Each of three resident siblings were the respective beneficiaries, along with their spouses and children, of three trusts each holding an equal number of voting common shares of Investco with FMVs equaling at least 10% of that of the Investco common shares. (The siblings also held preferred shares of Investco directly.) Only one of the siblings was actively involved in the Opco business (as its full-time manager).

In 2019, Opco (which did not carry on a services business) redeemed its shares held by Investco in consideration for an interest-bearing term note. In 2019 and 2020, the bulk of Investco's revenues were Note interest, and the balance was investment income from a portfolio acquired out of dividends that had been received over the years from Opco. The dividends received in 2020 and 2021 by the three trusts on their Investco common shares were distributed and designated to the respective siblings under s. 104(19).

Regarding the application of the tax on split income (TOSI) rules on the assumption that Investco was carrying on an investment business, and focusing on the common share dividends that were funded with the note interest, CRA indicated that the Opco business in the 2019 to 2021 years was a related business in respect of the inactive siblings based on the active involvement in that business of their sibling and that the s. 104(19) dividend amounts allocated to the inactive siblings (which, by assumption, were derived from the note interest) thus were derived indirectly from a related business. (Such dividend income would be from an excluded business in the case of the actively-involved sibling.)
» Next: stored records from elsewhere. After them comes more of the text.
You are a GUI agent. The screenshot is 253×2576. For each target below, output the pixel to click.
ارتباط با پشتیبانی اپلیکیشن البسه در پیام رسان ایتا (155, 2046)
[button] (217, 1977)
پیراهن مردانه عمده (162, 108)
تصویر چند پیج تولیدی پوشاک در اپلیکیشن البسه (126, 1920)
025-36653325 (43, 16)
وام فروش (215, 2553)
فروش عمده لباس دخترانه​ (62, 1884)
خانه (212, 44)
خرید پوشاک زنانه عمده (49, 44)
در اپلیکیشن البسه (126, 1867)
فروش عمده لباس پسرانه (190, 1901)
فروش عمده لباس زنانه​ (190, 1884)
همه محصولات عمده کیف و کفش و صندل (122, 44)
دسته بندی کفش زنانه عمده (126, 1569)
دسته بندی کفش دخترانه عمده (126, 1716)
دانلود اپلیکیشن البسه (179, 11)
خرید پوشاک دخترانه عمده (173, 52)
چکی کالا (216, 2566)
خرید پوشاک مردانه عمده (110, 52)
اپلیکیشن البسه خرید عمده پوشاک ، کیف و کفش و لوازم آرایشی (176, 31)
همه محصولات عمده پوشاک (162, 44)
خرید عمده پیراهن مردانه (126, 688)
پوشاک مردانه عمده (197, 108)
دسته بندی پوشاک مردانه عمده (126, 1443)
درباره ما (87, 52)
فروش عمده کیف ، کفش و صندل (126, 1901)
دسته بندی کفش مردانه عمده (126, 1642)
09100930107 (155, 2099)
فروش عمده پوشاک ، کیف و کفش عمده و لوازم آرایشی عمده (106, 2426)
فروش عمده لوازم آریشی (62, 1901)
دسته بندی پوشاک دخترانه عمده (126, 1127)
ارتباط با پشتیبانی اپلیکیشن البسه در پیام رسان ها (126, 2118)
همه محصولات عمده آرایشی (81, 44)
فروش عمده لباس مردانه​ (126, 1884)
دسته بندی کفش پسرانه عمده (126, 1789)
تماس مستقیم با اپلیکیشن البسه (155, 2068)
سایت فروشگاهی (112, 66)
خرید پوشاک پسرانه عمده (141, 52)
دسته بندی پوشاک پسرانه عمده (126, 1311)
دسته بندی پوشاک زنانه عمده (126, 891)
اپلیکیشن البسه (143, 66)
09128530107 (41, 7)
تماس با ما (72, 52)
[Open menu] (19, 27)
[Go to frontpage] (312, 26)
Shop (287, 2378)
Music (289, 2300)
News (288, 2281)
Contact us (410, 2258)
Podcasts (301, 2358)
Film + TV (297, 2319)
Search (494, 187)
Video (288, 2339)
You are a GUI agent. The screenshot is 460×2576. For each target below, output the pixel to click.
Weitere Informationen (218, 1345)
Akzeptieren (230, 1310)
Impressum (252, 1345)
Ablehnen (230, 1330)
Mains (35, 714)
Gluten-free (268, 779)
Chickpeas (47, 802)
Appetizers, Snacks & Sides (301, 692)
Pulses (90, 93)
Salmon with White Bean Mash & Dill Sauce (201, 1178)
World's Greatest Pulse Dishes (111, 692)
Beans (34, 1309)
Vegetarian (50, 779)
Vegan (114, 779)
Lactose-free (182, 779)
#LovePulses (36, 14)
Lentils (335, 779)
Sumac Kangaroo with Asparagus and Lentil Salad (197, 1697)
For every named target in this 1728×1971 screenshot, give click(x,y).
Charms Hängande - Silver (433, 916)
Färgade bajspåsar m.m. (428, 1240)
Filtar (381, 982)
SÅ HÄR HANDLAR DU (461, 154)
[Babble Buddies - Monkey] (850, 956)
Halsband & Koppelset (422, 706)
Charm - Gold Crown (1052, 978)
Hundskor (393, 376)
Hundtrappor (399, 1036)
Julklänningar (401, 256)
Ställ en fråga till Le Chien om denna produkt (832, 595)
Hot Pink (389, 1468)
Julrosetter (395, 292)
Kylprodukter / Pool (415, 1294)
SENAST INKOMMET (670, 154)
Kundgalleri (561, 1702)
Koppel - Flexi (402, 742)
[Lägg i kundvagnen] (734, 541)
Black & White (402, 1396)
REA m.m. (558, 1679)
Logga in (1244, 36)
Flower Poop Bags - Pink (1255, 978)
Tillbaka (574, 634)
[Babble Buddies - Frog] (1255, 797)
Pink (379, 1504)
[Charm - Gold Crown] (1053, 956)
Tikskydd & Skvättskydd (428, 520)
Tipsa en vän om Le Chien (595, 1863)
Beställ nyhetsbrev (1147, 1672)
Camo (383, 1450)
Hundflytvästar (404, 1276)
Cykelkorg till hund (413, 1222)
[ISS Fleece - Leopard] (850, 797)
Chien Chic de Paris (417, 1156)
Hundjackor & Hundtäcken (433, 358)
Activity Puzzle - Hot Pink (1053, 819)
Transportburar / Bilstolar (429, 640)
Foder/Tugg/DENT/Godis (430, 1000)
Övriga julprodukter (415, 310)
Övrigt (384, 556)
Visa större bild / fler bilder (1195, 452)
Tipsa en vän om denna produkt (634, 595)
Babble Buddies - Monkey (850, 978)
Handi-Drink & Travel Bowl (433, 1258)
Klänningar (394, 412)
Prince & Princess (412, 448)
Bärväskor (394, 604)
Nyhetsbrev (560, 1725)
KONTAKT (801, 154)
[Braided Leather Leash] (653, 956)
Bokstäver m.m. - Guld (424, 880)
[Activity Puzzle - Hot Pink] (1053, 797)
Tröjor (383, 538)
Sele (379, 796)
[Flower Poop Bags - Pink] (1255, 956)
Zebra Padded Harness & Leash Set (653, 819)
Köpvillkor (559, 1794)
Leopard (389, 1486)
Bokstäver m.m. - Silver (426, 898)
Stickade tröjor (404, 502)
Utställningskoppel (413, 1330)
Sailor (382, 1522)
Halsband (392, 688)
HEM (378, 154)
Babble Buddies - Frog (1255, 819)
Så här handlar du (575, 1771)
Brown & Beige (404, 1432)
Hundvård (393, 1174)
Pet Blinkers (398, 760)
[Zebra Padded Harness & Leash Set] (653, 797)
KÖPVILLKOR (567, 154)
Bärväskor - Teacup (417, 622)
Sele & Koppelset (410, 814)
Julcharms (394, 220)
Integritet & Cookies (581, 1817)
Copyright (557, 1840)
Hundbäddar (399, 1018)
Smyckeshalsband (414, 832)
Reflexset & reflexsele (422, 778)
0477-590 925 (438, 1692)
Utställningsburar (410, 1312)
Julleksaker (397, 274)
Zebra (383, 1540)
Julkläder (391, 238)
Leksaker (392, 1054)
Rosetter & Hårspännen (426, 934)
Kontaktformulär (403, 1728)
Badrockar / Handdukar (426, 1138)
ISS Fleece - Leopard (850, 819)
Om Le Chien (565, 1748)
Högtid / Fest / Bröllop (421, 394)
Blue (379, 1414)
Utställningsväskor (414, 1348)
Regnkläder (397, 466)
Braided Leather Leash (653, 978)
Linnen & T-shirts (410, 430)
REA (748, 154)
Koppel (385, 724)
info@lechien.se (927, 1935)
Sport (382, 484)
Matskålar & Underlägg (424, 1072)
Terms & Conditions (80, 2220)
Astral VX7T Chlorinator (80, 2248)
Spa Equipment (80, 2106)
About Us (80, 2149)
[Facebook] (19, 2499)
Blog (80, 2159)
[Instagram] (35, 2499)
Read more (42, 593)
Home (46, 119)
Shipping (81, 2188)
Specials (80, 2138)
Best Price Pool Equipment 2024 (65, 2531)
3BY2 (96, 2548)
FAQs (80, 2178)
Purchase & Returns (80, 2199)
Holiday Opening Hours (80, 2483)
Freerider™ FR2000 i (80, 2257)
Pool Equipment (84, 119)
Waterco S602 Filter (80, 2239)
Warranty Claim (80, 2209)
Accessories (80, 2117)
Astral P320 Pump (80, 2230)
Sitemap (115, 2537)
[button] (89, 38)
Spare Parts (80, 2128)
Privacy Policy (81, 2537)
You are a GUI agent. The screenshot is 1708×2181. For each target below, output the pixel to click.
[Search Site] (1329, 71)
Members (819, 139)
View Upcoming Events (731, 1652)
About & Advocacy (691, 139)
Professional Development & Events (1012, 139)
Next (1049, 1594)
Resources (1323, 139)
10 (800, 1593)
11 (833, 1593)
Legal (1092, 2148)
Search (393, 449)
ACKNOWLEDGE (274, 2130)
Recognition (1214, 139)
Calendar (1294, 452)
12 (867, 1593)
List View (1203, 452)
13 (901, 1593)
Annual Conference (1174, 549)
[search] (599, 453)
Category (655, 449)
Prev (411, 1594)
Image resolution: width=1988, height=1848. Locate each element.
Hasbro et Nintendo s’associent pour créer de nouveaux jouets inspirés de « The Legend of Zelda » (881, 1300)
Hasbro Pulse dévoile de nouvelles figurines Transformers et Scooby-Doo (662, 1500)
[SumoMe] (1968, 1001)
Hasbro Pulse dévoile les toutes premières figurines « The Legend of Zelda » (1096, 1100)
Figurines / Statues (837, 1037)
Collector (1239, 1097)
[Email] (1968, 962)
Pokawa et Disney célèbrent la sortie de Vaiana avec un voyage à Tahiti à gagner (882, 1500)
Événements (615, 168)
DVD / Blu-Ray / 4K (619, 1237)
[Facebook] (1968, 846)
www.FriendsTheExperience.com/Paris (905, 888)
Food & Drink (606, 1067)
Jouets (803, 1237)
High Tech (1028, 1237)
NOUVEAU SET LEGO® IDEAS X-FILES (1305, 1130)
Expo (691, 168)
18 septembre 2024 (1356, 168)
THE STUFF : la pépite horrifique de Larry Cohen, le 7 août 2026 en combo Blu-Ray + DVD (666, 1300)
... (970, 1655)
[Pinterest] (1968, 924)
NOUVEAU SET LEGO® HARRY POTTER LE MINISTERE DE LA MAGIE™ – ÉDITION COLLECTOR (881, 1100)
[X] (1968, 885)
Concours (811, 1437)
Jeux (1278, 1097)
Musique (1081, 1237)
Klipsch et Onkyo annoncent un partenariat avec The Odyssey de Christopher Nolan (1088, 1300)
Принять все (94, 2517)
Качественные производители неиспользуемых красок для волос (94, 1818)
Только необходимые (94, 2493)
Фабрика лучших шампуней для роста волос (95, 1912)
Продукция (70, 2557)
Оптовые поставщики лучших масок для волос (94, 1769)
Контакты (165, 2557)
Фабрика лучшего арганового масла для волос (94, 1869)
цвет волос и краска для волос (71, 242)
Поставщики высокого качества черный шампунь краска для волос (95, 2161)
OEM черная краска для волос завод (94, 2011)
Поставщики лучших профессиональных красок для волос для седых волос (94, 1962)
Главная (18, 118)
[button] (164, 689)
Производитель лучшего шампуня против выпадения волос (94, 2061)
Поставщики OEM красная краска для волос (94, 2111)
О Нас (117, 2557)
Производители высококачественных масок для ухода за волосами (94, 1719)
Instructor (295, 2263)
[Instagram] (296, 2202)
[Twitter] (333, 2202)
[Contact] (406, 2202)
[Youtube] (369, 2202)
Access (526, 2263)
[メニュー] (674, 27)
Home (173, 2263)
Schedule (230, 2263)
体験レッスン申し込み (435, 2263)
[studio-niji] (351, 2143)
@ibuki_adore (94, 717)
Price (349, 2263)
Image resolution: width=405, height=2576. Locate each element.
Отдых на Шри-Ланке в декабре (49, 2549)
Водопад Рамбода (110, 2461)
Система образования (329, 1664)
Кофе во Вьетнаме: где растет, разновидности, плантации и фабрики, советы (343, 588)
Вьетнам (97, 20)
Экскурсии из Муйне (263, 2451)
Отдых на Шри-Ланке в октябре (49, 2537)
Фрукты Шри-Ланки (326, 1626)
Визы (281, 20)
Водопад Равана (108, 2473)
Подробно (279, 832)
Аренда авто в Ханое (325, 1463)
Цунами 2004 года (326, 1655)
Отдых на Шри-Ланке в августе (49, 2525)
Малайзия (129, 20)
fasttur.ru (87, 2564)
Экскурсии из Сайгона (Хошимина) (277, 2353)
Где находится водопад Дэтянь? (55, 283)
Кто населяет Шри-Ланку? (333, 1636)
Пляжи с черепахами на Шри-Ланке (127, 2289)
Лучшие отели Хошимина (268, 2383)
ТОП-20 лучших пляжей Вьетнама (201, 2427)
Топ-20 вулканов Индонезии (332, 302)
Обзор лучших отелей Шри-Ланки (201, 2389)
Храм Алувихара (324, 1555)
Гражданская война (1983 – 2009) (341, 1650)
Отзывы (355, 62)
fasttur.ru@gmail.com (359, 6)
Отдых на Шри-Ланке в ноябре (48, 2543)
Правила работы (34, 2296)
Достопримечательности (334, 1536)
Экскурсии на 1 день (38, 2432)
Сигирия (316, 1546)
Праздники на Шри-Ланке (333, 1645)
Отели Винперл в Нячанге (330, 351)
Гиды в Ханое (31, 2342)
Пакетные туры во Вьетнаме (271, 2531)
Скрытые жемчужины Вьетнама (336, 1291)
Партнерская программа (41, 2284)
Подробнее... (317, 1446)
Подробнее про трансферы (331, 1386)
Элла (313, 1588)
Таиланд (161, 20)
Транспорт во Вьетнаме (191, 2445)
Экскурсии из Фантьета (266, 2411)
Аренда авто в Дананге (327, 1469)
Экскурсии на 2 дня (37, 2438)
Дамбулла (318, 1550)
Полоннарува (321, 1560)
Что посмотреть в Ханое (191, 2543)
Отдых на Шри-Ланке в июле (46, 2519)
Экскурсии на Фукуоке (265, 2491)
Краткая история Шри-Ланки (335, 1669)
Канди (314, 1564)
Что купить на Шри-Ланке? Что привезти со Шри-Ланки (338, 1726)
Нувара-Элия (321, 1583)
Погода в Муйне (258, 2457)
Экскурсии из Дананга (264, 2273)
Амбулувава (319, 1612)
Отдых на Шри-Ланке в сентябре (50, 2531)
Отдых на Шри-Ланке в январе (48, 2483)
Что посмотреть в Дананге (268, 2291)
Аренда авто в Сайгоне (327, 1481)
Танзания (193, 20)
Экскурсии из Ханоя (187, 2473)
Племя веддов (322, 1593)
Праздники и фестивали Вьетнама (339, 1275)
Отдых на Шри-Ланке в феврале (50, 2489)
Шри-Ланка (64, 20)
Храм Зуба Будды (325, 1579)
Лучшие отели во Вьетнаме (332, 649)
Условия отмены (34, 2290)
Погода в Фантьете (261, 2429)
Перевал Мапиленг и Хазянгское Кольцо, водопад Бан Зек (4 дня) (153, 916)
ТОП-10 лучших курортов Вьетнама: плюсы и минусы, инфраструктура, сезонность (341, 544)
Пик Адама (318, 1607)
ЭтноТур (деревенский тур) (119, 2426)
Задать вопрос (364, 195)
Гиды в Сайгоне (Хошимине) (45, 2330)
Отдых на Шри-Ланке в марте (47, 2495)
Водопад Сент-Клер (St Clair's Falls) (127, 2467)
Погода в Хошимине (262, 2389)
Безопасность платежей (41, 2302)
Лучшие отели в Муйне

The essential problem for the two inactive siblings might seem to be that the Investco common shares held by them “through” their family trusts did not qualify as excluded shares because they did not “own” those shares, as required by the excluded share definition. Could they solve their TOSI issue if such common shares instead were distributed to them by their respective family trusts before the dividends were declared?

CRA answered, “no.” Para. (c) of the “excluded share” definition was not satisfied given that: for the 2020 year, substantially all of Investco's income for the preceding year (2019) was derived, directly or indirectly, from Opco's business, a related business in respect of those two siblings (given their sibling’s involvement therein); and for the 2021 year, most of Investco's income for the preceding year (2020) was derived (in the form of the note interest), directly or indirectly from such business.

CRA closed by noting that the siblings could “depending on the circumstances, benefit from the general reasonable return exclusion” in s. g(ii) of "excluded amount."

Neal Armstrong. Summary of 5 August 2022 External T.I. 2021-0877051E5 F under s. 120.4(1) – related business.